A glass half-full? Bringing water costs down for utility customers
Mark Bullock, Balfour Beatty chief executive officer for rail and utilities, says the water sector must change its approach to drive lower costs for customers
Our water network is one of Britain’s most critical assets. In total, the network consists of over 300,000 kilometres of water pipes and their supporting infrastructure, all of which are essential in providing water to homes across the UK.
However, the water sector is facing a range of challenges from climate change and population growth to a significant skills shortage. To meet these challenges, the sector must establish practices that allow for the efficient delivery of water projects and to ensure the future stability of the water network.
In Balfour Beatty’s most recent policy paper, 'Two sides of a coin: A strong and sustainable supply chain and efficient charges for utility customers', we share 10 recommendations to address and maintain the sustainability of the industry.
With decades of experience in the sector, Balfour Beatty has witnessed the cyclical nature of the water industry and understands the trials and tribulations of a sector where relationships between some water companies and the supply chain can be transactional and adversarial.

◆ **OBJECTIVES**:
a. Please list the challenges that the water costs article says the water sector is facing.
b. Extend the water costs article, starting after its final sentence.

◆ **Entries on finding words and elements**:
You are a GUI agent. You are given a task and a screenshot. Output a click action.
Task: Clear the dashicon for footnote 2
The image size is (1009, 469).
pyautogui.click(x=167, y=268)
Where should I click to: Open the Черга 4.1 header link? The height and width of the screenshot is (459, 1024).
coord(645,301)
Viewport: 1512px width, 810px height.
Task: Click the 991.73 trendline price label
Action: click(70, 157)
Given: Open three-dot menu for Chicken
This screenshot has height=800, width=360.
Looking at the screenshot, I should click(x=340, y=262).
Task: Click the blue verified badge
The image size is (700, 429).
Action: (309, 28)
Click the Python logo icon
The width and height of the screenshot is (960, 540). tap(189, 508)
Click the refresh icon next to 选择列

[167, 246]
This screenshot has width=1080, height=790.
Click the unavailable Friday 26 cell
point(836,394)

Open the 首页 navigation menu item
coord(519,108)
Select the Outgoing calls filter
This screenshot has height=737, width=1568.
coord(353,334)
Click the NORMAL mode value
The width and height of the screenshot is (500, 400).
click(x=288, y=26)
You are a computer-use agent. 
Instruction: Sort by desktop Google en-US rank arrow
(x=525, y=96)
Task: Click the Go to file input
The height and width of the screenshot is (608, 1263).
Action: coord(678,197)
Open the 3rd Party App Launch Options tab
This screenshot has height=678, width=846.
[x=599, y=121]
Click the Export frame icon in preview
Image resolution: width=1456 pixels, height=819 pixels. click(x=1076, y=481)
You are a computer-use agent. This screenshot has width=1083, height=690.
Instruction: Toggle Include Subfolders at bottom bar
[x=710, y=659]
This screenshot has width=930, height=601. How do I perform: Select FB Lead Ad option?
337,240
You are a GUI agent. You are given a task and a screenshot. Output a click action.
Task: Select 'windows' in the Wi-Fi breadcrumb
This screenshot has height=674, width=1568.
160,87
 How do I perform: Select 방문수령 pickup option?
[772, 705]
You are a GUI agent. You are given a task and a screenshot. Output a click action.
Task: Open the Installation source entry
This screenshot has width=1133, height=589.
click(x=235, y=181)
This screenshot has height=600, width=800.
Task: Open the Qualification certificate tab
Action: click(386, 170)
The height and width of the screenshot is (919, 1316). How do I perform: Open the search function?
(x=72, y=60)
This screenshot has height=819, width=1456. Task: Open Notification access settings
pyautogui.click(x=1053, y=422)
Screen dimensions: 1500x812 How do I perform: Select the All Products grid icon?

◆ **WRITTEN RESPONSES**:
a. climate change, population growth, a significant skills shortage

b.
Although there are exceptions, there is often too great a focus on low-cost bids to win work and little understanding of the output required to deliver schemes in an efficient and effective manner.
Because of this unbalanced risk and reward, the supply chain is unable to invest in innovation or skills that will consequently shape the future of the sector – uncertainty of repeat and new business limits the desire to invest in anything other than the job at hand.
In order to make waves that result in reasonable customer charges, we believe there is an overall need for a strong and sustainable supply chain. Building long-term relationships with those commissioning infrastructure projects, combined with a visible, reliable pipeline, will ensure the supply chain will be able to prioritise investing in improvements that will ultimately bring down costs to utility customers.
With security and stability and strong relationships with project commissioners, the supply chain can progress with developing skills and innovation beyond project execution. Central to the emphasis on developing and moving the industry forward, is a focus on innovation. As one of the key themes within PR19, and a key contributor to the modernisation of the sector, innovation will also be the way the sector will mitigate increases in water prices over the long term for the customer.
Having been slow to adopt new technologies in the past, the sector must go beyond its traditionally risk-averse approach towards a genuinely innovative mindset. Reducing inefficiencies and optimising existing assets with the use of the technology will ultimately save time and money – the ability to predict leaks and failures before they happen will increase overall efficiency and productivity.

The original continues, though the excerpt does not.